[Collected data]
────────────────
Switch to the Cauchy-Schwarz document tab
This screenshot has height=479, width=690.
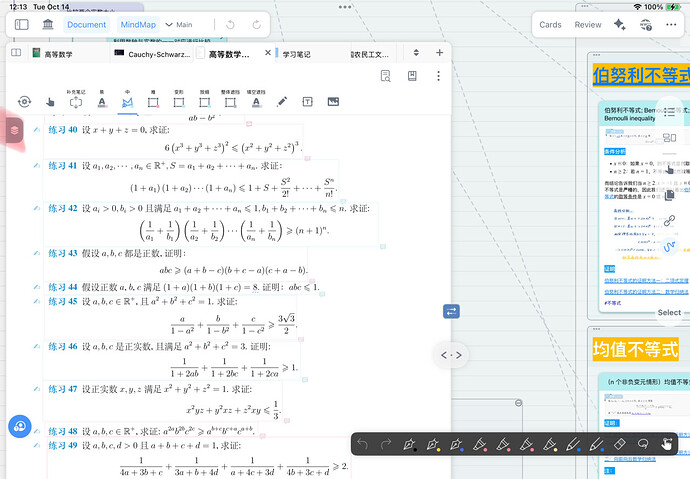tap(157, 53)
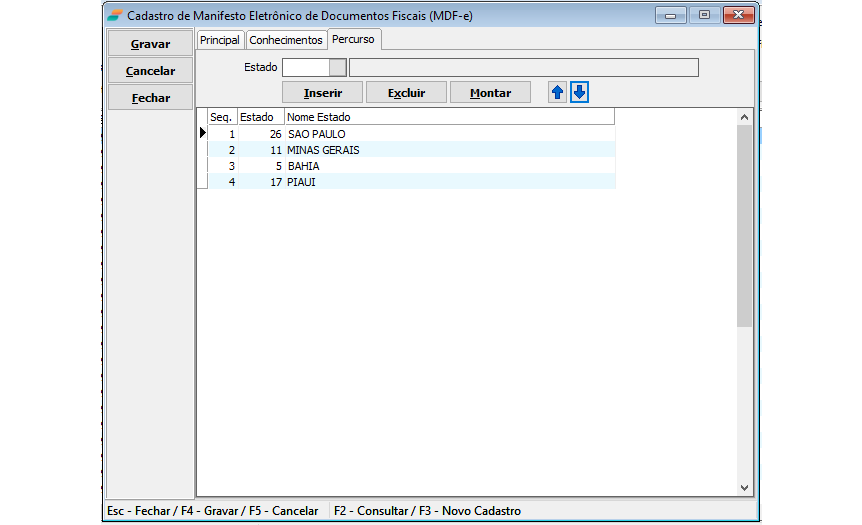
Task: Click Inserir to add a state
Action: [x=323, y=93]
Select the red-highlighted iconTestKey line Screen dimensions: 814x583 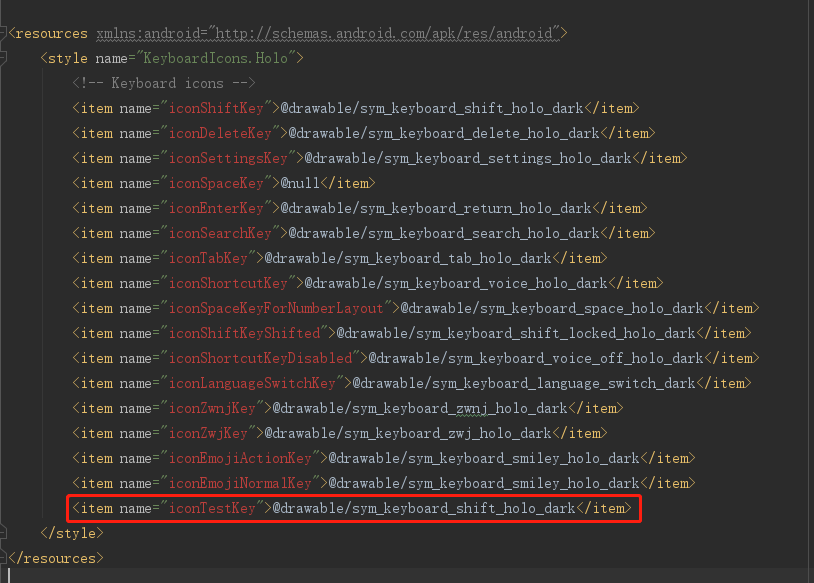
────────────────
● What you have to do
Once you find the line with "This screenshot has height=479, width=690.", restate it and every later line of the data word for word, excluding the pictures.

● Solution
This screenshot has height=479, width=690.
tap(157, 53)
Task: Click Inserir to add a state
Action: [x=323, y=93]
Select the red-highlighted iconTestKey line Screen dimensions: 814x583 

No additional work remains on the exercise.